## Provided data
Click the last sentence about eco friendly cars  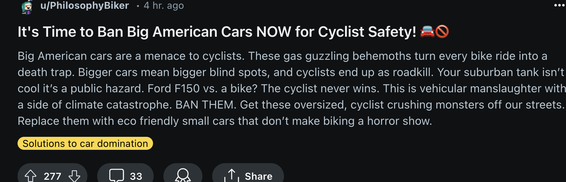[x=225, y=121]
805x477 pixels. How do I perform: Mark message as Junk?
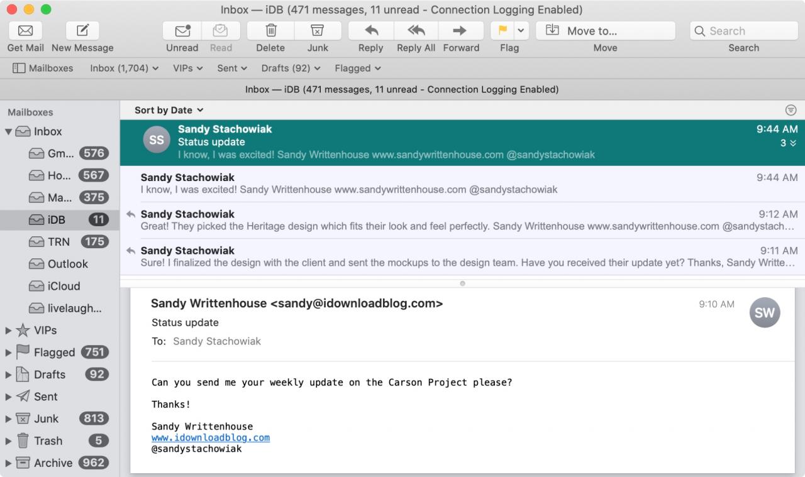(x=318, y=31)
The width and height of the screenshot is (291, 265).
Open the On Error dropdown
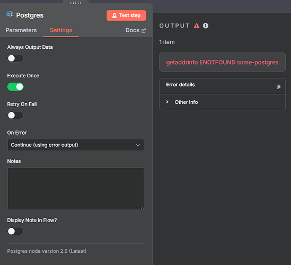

## Stated goal
Collect every line of the records that contains the word "screenshot", treating uppercase and lowercase as different.

## Task answer
The width and height of the screenshot is (291, 265).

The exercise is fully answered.